Consejos para ahorrar comida... y dinero

Pequeñas acciones de consumidores y productores pueden disminuir los 1,3 billones de toneladas de alimentos que se pierden o desechan cada año y ayudar así a la puesta en marcha de un futuro más sostenible y de acuerdo con la campaña contra de los desechos creada por el Programa de las Naciones Unidas para el Medio Ambiente (PNUMA), FAO y otros socios. 

Algunas personas creen que el desperdicio de alimentos no tiene nada de malo. Piensan que los residuos orgánicos acabarán convirtiéndose en abono para la tierra... pero no es así. Para que un producto orgánico se convierta en abono es necesario luz y aire. Algo de lo que carece cualquier vertedero.

En su lugar, esos alimentos en descomposición producen gases como el metano que afectan al calentamiento global. Se estima que tiramos un tercio de la comida que compramos cada semana. Comprando sin control o almacenando comida fresca que después tiramos generamos gran cantidad de desperdicios. 

Sigue estos diez consejos rápidos y reducirás tu huella alimentaria... ¡y tu gasto! (Por NRDC y WRAP UK)

1.Haz tu compra inteligente. Planifica tus comidas y usa listas de la compra, esto evitará las compras compulsivas. No caigas en la trampa publicitaria de adquirir más cosas de las que necesitas.

2.Consume fruta "fea". Gran cantidad de frutas y vegetales son desperdiciados por su forma, tamaño o color. Comprando estas frutas en cualquier punto de venta consumes fruta que, de otra forma, sería desechada. 
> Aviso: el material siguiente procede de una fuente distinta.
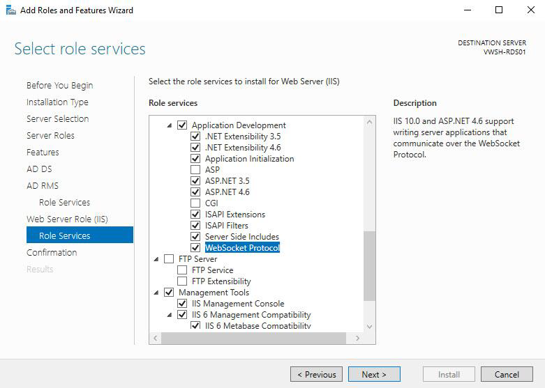Viewport: 545px width, 388px height.
Task: Click the scroll down arrow in role services list
Action: pyautogui.click(x=369, y=327)
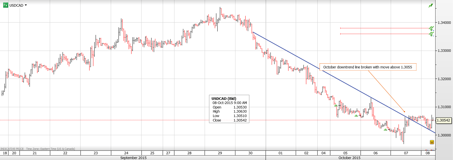Click the lower red line's green arrow marker
Image resolution: width=453 pixels, height=160 pixels.
click(431, 34)
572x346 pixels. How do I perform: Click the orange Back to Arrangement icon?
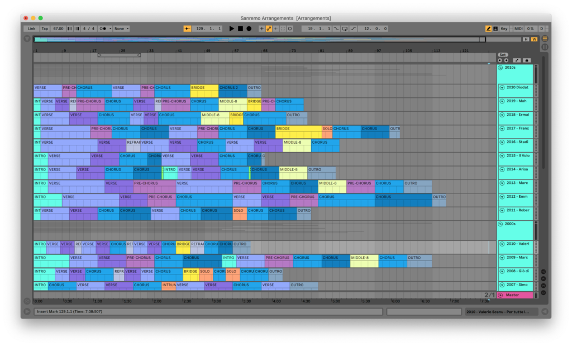coord(187,28)
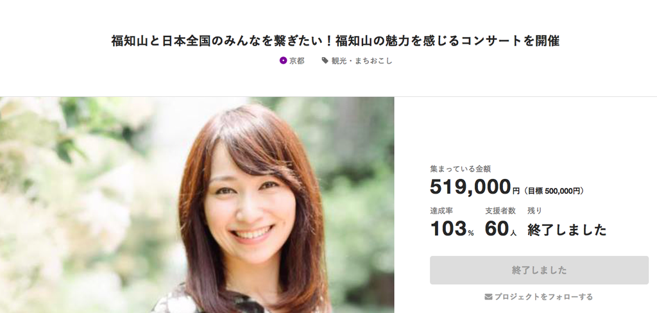This screenshot has height=313, width=657.
Task: Click the 60人 supporter count
Action: click(x=500, y=229)
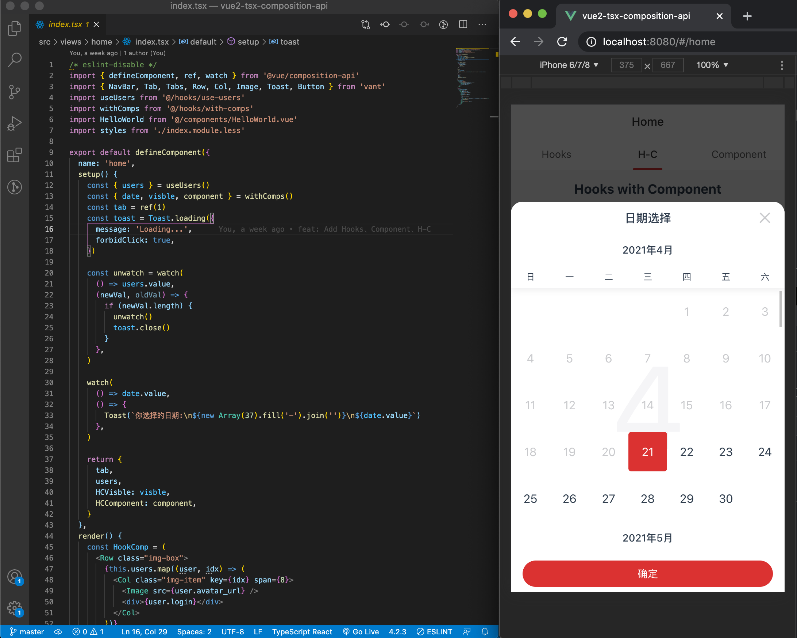The width and height of the screenshot is (797, 638).
Task: Open the iPhone 6/7/8 device dropdown
Action: pyautogui.click(x=569, y=65)
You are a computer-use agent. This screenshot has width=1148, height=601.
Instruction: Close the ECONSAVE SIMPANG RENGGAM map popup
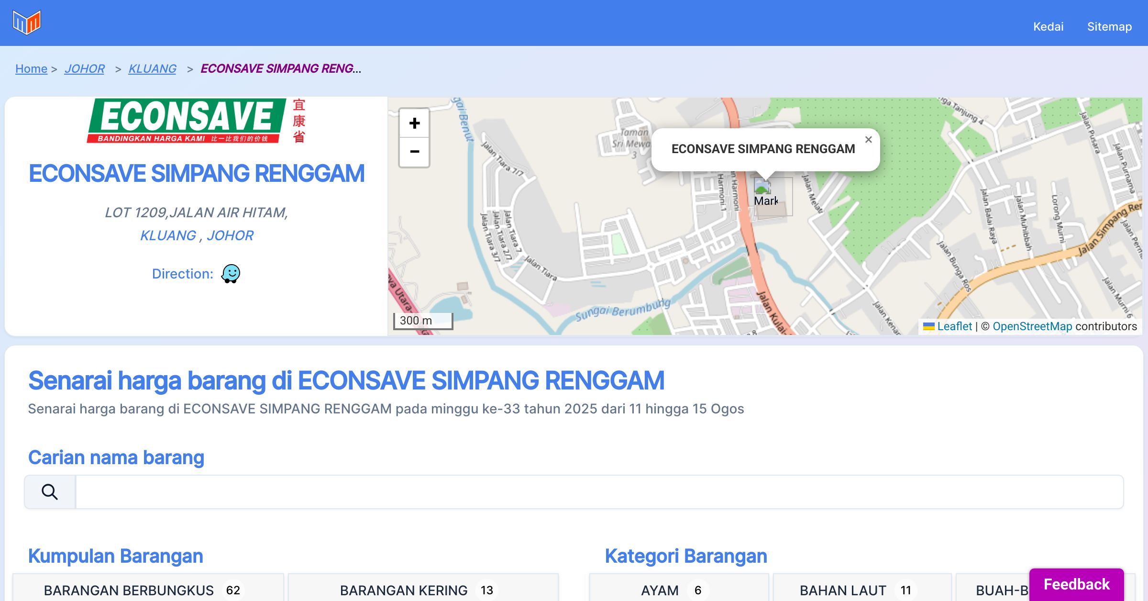(x=868, y=140)
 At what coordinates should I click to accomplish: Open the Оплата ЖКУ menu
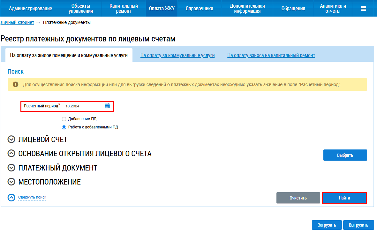[162, 9]
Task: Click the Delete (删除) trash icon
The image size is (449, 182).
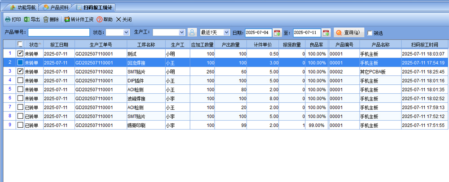Action: point(46,20)
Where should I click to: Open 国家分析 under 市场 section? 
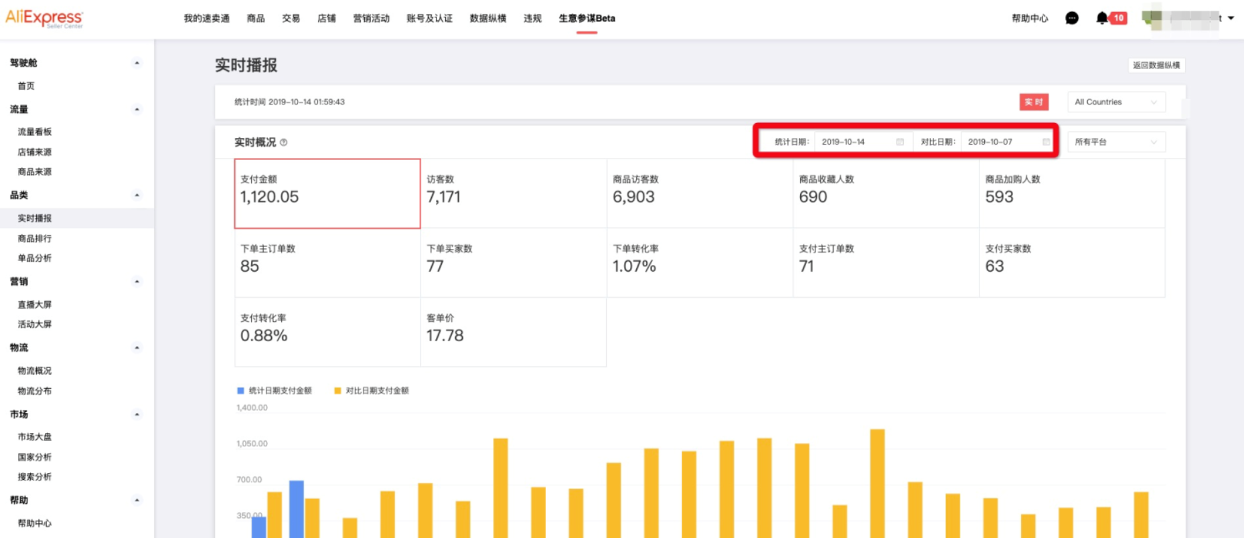(x=35, y=457)
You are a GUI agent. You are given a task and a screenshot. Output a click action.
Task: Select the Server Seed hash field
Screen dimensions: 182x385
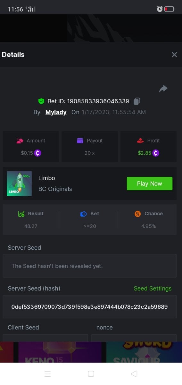tap(90, 307)
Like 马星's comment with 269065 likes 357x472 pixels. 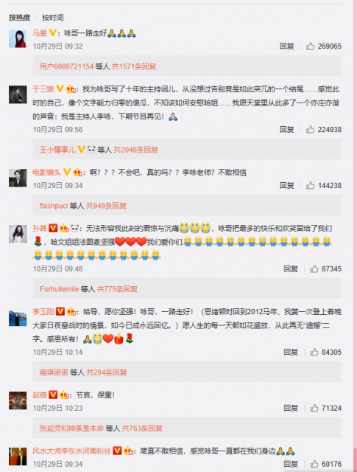point(310,46)
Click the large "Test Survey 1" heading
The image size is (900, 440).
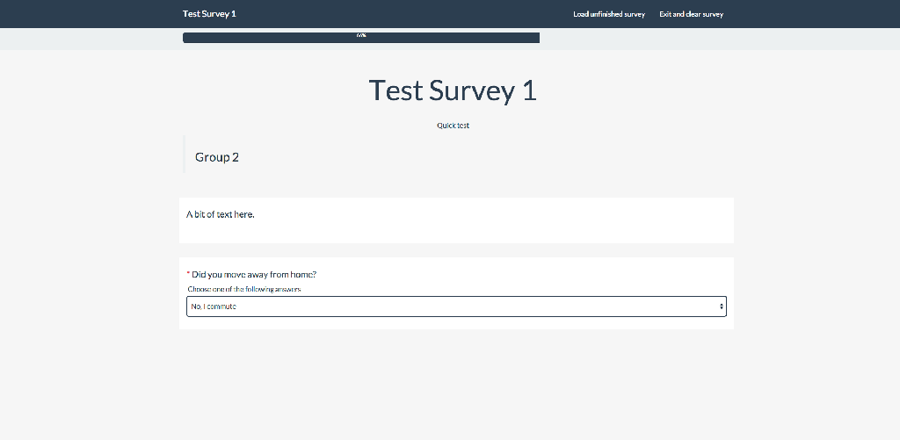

3.Consumo vs caducidad. El habitual "Consumir antes de" de los alimentos es una fecha proporcionada por la empresa que indica el momento de mayor calidad del producto. Así, la mayor parte de esos alimentos pueden consumirse después de ese día. La única fecha importante es la de "Caduca en", cómetelo a tiempo o comprueba si puede congelarse.

4.Aprovéchalo todo. Deja tu frigorífico vacío. Páginas web como la de WRAP, www.lovefoodhatewaste.com pueden ayudarte a ser creativo y cocinar recetas usando aquellos alimentos que caduquen pronto.
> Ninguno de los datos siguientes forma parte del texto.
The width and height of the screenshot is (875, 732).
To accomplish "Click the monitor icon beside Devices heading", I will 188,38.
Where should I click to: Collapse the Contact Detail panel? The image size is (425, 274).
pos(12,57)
5.¡No te congeles y usa tu congelador! Los alimentos que se congelan duran más. Congela productos frescos y restos antes de que se estropeen. También puedes hacer esto con la comida sobrante de restaurantes.

6.Elige medias raciones a mitad de precio en restaurantes y otros establecimientos. 
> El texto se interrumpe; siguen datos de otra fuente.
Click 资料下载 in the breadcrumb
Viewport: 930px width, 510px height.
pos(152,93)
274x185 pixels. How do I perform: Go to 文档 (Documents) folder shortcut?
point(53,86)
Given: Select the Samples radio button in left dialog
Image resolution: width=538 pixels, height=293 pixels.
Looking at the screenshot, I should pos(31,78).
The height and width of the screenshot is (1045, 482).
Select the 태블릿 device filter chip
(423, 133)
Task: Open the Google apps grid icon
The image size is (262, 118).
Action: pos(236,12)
7.Aprovecha los restos y úsalos como abono. 

8.Usa el sistema FIFO (First In First Out). Es decir, consume primero lo que que llegó antes y después lo que llegó más tarde a tu despensa. Guarda tus últimas compras al final y las más antiguas delante para acordarte de consumirlas pronto.

9.¡Ricos restos! Los restos del pollo asado de esta noche puede ser parte del bocadillo de mañana. El pan de ayer pueden ser los costrones de hoy. ¡Sé creativo! Pide en tu restaurante que te empaqueten la comida para llevar y congela lo que no vayas a consumir inmediatamente. ¡No seas vergonzoso y pide tus restos para llevar!

10.¡Dona lo que no vayas a aprovechar! Refugios, bancos de alimentos y otras instituciones estarán encantados de recibir alimentos no perecederos. Existen programas nacionales y locales que se ofrecen a recoger los alimentos e incluso a prestar a contenedores donde almacenarlos.